Notas: Considerou-se como extremo negativo o valor do percentil de 5% e como extremo positivo o valor do percentil de 95%. Apresentam-se na tabela a percentagem de observações que são menores do que o extremo negativo e que são maiores do que o extremo positivo e desagregam-se as observações de acordo com o número de mercados que registaram observações extremas (negativas e positivas) na mesma sessão. Por exemplo, o valor de 2,9% na terceira linha e primeira coluna de resultados indica que, em 2,9% das sessões do período tranquilo (PC) considerado, se observou que dois mercados apresentaram, em simultâneo, rendibilidades que se situam à esquerda do extremo negativo.
Durante o período tranquilo considerado para análise da crise do México, os testes de estacionariedade não permitem rejeitar a hipótese de existência de uma raíz unitária em quatro dos nove mercados da amostra: Portugal, Reino Unido, Estados Unidos e Japão. Apesar disso, as relações de cointegração existem entre todos os mercados o que pode ser interpretado como evidência a favor da existência de uma relação de equilíbrio de longo prazo entre todos os mercados.
Durante o período de crise, tanto no que diz respeito à estacionariedade como no que concerne às relações de cointegração entre os mercados, não se verificam alterações substanciais. Subsistem mercados não estacionários nomeadamente integrados de primeira ordem (Espanha, França e Reino Unido) e das 36 relações de cointegração subsistem 35. Apenas no caso da relação entre os mercados da Espanha e da Alemanha parece estar em causa a relação de comovimento de longo prazo.

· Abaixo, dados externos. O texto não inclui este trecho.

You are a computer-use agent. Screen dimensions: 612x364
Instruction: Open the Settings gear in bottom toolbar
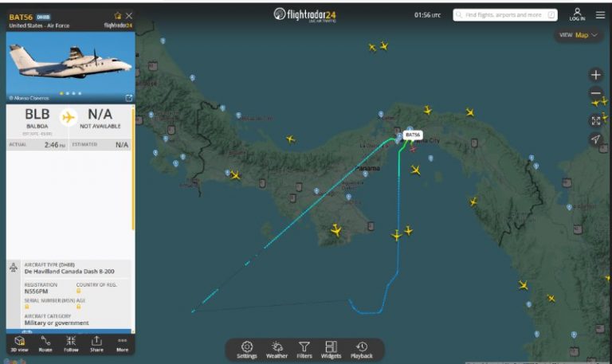pos(247,350)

As relações de causalidade entre os mercados da amostra aferidas pelos resultados dos testes de causalidade de Granger não se alteraram substancialmente quando se compara o período tranquilo com o período da crise do México (ver tabelas 4.23 e 4.24, a seguir). Em termos globais assistiu-se a um aumento ligeiro do número de causalidades estatisticamente significativas, de 24 relações de causalidade no período tranquilo para 27 no período de crise. França e EUA são os mercados cujas rendibilidades “causam” um maior número de outros mercados tanto no período tranquilo como no período de crise. Portugal, Grécia e França viram crescer a sua importância com o desencadear da crise na medida em que aumentou o número de mercados sobre os quais passam a possuir algum poder explicativo. Os mercados de Espanha, Reino Unido e EUA passaram a “causar” um menor número de mercados durante a crise do México apesar de manterem, ainda assim, uma influência importante. O número de mercados explicados pela Alemanha e Japão não sofreu alteração.
Quanto aos mercados cuja rendibilidade permite ser antecipada pela evolução dos restantes mercados da amostra, é possível constatar que se passa de uma situação, durante o período tranquilo, em que o Japão e os EUA são os mercados que sofrem sistematicamente mais influências (5 mercados cada) para um período de crise onde os mercados mais influenciados passam a ser os da França e Reino Unido (5 e 6 mercados, respectivamente). Quanto aos países com maior grau de independência, verifica-se que, durante o período tranquilo, a rendibilidade do mercado de acções da Grécia não era antecipada, de forma sistemática, pela evolução de qualquer um dos restantes mercados enquanto que, durante a crise do México, esta situação passa a verificar-se com o mercado de acções da Irlanda. A maior alteração deu-se no mercado dos EUA cuja evolução, no período tranquilo, podia ser antecipada por 5 outros mercados e que passa a ser explicado, durante o período de crise, apenas pelas rendibilidades do mercado da França.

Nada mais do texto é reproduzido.